* **Data lines**:
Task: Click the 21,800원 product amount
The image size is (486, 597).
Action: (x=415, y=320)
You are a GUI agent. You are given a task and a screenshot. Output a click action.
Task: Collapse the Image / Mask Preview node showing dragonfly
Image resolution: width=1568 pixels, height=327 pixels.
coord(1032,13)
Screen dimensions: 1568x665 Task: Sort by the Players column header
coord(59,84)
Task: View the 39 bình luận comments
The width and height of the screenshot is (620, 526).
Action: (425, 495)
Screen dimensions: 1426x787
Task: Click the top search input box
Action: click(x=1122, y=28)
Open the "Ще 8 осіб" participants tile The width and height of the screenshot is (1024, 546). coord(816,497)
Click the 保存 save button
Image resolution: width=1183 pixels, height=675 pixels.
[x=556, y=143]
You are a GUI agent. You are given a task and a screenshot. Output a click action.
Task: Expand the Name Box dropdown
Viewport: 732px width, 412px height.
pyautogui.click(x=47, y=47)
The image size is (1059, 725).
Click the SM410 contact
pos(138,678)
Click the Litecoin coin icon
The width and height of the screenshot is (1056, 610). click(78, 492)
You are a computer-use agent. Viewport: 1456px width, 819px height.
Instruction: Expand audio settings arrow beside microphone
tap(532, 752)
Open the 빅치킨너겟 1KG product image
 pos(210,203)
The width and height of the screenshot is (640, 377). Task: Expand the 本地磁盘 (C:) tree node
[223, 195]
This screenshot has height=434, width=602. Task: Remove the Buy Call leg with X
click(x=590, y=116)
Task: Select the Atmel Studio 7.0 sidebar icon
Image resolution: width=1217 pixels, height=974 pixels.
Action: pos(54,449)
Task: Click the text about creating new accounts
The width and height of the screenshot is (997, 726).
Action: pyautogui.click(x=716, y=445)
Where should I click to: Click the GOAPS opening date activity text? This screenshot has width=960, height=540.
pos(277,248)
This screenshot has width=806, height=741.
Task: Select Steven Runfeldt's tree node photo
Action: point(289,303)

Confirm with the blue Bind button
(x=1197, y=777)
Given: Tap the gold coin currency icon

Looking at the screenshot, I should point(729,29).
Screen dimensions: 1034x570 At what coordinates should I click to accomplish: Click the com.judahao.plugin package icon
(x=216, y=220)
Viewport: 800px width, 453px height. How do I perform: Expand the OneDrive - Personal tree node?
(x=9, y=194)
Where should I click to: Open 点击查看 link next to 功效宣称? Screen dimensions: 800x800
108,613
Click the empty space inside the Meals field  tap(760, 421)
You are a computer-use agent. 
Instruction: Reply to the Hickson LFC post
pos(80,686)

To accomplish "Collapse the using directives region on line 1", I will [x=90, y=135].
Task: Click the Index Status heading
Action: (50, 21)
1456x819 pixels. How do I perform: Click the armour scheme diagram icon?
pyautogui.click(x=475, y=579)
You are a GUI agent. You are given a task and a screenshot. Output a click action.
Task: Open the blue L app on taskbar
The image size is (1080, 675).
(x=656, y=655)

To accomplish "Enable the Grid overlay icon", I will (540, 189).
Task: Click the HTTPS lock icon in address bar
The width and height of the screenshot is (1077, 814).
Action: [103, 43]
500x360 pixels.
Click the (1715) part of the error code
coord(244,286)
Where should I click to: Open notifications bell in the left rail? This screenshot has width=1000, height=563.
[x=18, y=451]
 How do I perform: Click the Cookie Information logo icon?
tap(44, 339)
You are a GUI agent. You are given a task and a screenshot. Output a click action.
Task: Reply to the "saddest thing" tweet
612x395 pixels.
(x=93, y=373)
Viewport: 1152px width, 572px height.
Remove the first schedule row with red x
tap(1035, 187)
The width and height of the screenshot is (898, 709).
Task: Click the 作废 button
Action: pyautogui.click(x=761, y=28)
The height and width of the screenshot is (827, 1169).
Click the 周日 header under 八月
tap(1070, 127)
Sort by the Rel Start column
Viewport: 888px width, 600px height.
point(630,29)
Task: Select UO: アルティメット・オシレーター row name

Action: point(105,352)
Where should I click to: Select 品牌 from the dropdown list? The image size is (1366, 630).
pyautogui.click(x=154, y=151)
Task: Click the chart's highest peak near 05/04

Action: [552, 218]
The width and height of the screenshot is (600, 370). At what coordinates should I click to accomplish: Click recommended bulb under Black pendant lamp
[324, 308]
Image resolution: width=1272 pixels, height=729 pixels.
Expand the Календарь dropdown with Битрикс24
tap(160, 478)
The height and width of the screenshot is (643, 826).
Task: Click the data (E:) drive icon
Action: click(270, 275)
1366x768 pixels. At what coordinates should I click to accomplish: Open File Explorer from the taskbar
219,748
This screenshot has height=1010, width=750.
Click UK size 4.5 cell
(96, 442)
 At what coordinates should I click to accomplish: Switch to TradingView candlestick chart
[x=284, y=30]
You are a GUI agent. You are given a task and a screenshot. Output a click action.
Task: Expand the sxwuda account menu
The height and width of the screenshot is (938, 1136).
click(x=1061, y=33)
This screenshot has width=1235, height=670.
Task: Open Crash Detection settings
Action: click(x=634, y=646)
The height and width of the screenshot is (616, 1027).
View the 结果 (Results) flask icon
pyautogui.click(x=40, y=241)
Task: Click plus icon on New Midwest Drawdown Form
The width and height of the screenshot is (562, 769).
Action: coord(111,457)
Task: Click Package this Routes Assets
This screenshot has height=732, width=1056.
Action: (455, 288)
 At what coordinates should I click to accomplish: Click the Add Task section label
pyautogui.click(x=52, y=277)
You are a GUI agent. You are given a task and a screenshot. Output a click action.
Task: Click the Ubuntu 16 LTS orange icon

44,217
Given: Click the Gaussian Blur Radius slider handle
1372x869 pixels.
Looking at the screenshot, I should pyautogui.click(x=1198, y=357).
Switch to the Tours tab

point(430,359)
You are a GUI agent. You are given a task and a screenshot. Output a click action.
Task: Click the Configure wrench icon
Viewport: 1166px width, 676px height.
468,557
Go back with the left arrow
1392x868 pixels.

* **Exercise directions**:
Count the lines in the items above that contain the string "dropdown", treating uppercase and lowercase as different. Give only the number.

* **Written response**:
3